(Data excerpts)
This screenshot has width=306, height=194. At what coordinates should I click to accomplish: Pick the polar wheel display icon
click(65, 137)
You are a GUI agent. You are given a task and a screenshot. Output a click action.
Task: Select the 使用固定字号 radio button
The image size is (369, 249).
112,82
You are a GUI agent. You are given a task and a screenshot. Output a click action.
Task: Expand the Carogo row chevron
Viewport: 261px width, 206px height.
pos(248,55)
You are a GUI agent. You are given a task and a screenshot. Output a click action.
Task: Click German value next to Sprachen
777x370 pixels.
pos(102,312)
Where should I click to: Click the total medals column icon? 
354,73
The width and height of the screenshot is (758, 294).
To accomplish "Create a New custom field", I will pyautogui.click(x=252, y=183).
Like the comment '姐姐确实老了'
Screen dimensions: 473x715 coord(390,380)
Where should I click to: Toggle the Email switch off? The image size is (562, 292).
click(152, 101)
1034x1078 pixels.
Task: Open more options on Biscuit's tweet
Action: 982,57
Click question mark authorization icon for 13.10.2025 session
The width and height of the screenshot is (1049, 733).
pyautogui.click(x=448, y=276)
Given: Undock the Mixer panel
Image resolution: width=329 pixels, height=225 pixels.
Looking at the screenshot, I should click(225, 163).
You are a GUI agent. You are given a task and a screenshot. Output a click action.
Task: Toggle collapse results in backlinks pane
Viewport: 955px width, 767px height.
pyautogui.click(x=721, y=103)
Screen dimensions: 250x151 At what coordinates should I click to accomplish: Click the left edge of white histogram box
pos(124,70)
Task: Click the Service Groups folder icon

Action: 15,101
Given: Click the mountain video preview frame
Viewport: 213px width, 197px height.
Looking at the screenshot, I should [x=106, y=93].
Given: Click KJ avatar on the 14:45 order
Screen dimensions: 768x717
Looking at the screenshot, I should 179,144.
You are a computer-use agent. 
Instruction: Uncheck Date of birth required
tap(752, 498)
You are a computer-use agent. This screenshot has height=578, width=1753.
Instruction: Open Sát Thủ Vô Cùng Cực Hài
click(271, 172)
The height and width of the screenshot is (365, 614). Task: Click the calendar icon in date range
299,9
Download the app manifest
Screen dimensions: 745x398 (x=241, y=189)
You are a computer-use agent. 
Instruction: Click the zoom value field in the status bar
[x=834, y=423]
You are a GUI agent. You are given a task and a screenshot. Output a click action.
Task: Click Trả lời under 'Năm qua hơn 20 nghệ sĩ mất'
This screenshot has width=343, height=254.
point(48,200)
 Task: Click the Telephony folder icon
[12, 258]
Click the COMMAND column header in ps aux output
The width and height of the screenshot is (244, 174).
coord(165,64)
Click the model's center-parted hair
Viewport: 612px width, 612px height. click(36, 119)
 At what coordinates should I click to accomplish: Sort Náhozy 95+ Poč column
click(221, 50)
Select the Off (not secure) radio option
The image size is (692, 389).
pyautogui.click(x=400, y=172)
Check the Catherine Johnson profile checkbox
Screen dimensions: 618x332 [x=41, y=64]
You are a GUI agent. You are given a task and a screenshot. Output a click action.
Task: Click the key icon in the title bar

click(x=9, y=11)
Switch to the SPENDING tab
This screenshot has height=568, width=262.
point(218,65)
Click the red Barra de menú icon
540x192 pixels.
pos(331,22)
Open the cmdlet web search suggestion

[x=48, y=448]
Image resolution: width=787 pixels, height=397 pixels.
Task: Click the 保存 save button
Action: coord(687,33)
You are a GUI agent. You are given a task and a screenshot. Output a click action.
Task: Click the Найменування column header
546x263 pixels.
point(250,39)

■ Work required ■
How many lines of the data contain the word "Select"? Answer with the number alone.

■ Answer box ■
2